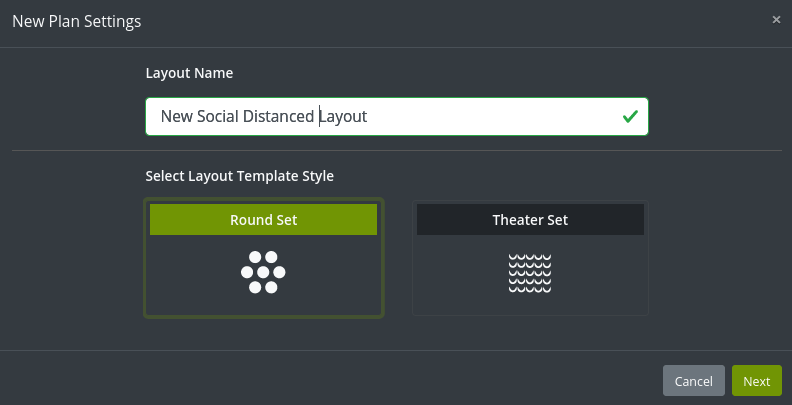Click the "New Plan Settings" dialog title
The image size is (792, 405).
click(x=77, y=22)
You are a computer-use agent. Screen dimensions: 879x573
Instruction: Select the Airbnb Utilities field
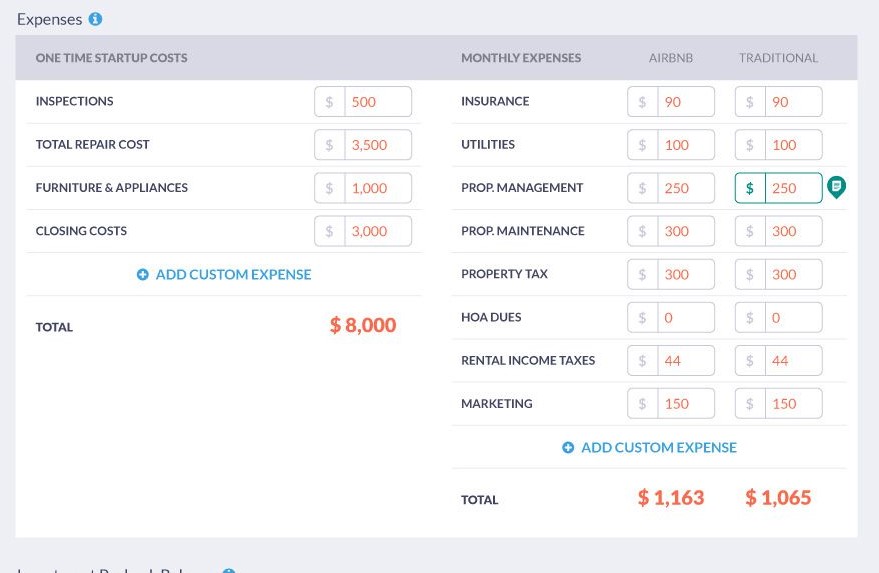pos(685,145)
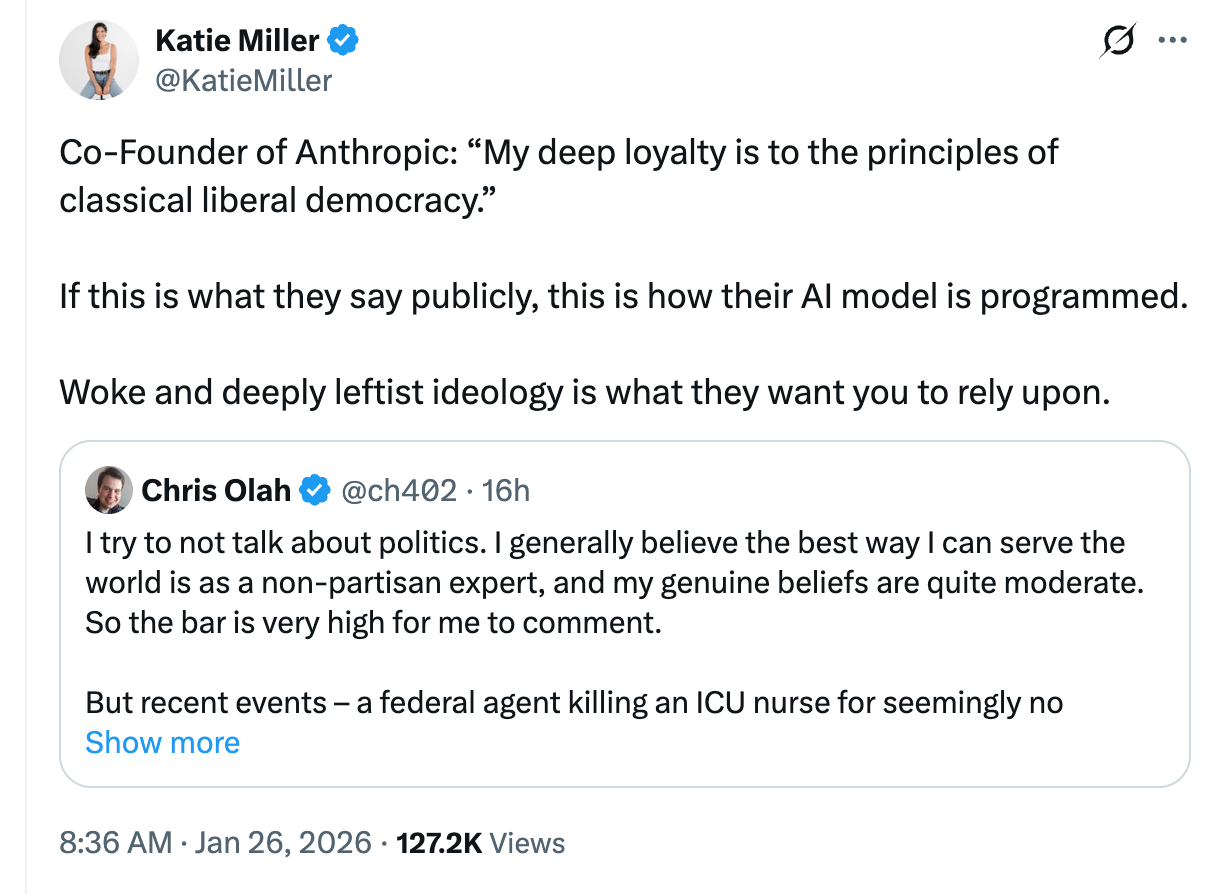Click the 'Woke and deeply leftist' sentence
This screenshot has width=1222, height=894.
coord(585,391)
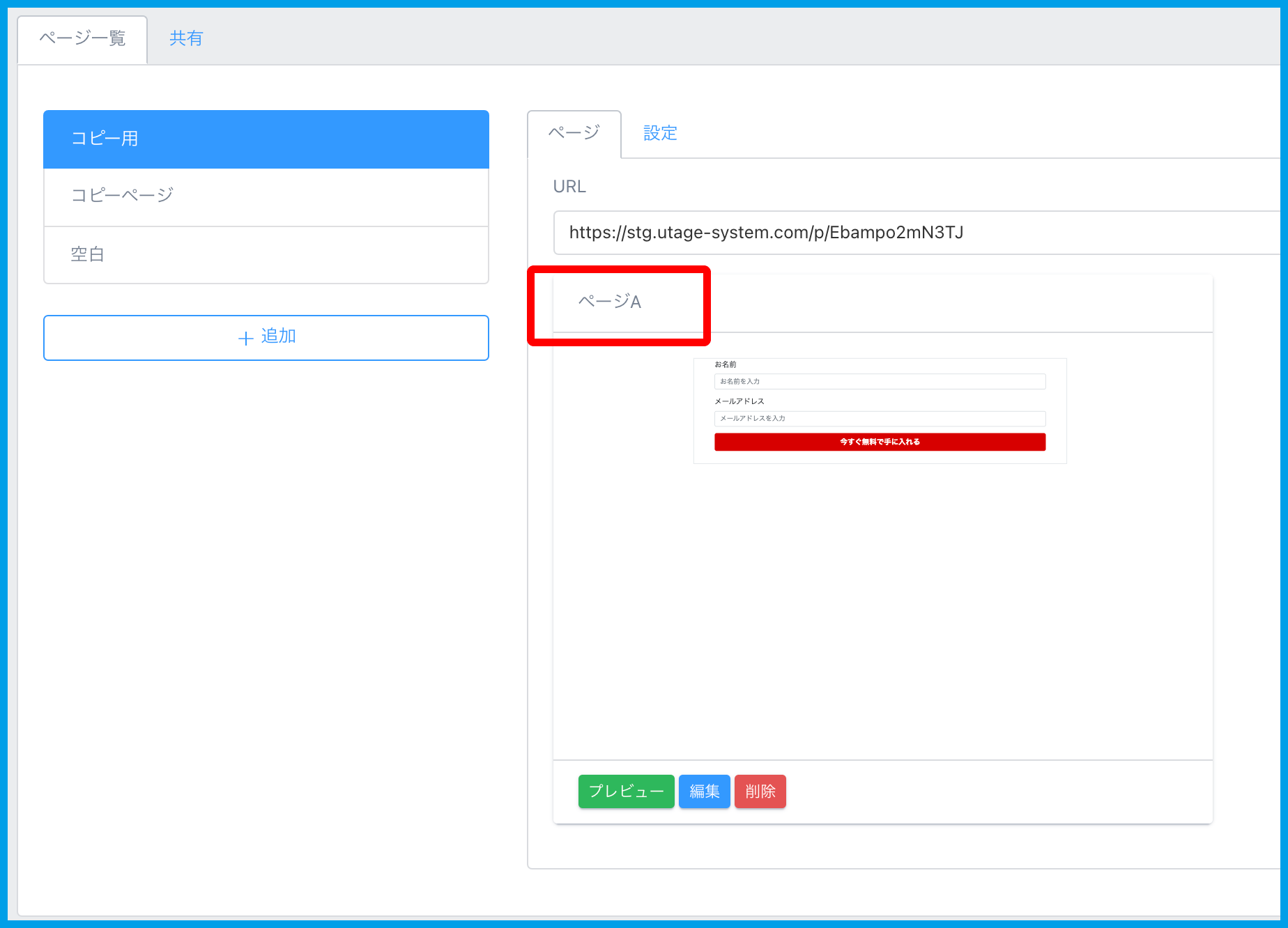The height and width of the screenshot is (928, 1288).
Task: Switch to the ページ一覧 tab
Action: tap(82, 38)
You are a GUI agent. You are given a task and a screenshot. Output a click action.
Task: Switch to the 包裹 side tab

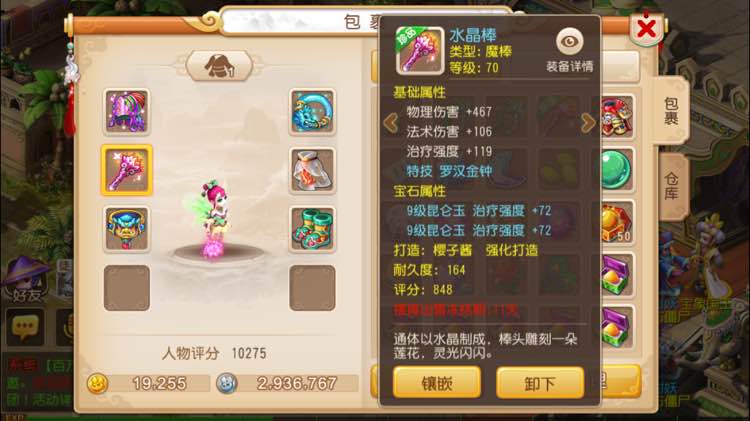tap(671, 111)
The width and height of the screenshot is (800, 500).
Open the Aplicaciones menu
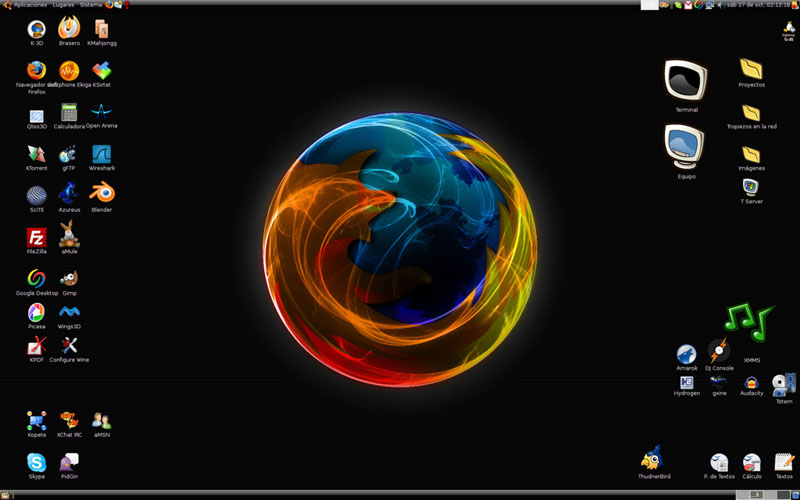[x=30, y=5]
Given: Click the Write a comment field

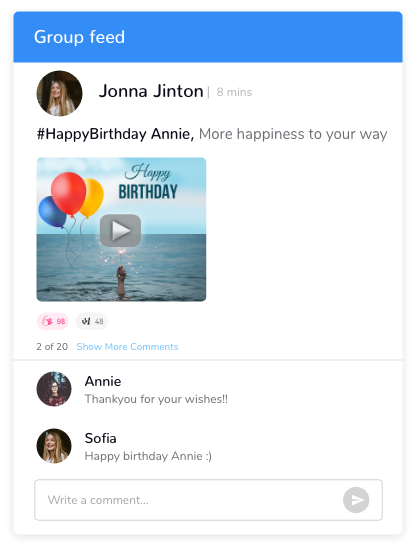Looking at the screenshot, I should (208, 500).
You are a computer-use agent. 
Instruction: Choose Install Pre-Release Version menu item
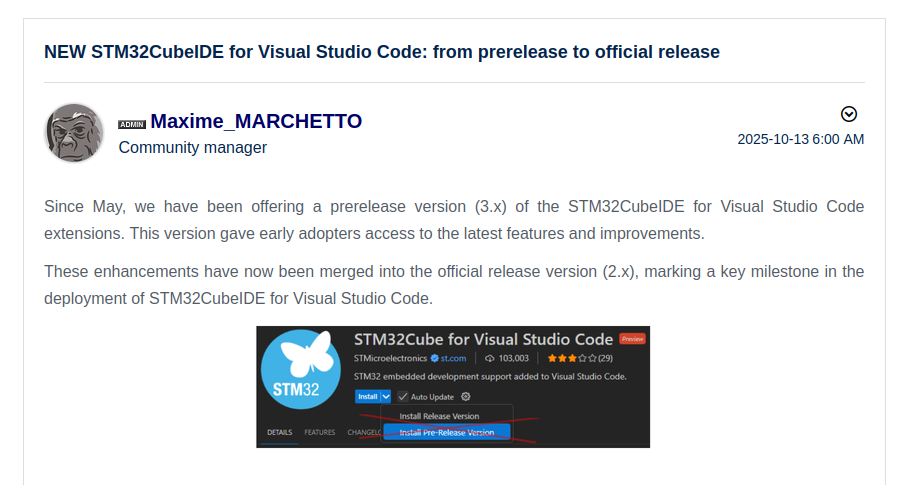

- _ASSIGNMENT_
Keep the pictures out of your copy. Copy only the lines from the line that holds "You are a computer-use agent. Screen" through the last line of the listing above, both included.

- _RESPONSE BOX_
You are a computer-use agent. Screen dimensions: 879x573
Instruction: Select the Airbnb Utilities field
pos(685,145)
Click the 'Woke and deeply leftist' sentence
This screenshot has width=1222, height=894.
coord(585,391)
The height and width of the screenshot is (928, 1288).
Task: Switch to the ページ一覧 tab
Action: tap(82, 38)
You are a GUI agent. You are given a task and a screenshot. Output a click action.
Task: Switch to the 包裹 side tab

tap(671, 111)
The width and height of the screenshot is (800, 500).
Open the Aplicaciones menu
[x=30, y=5]
Given: Click the Write a comment field

Looking at the screenshot, I should (208, 500).
You are a computer-use agent. 
Instruction: Choose Install Pre-Release Version menu item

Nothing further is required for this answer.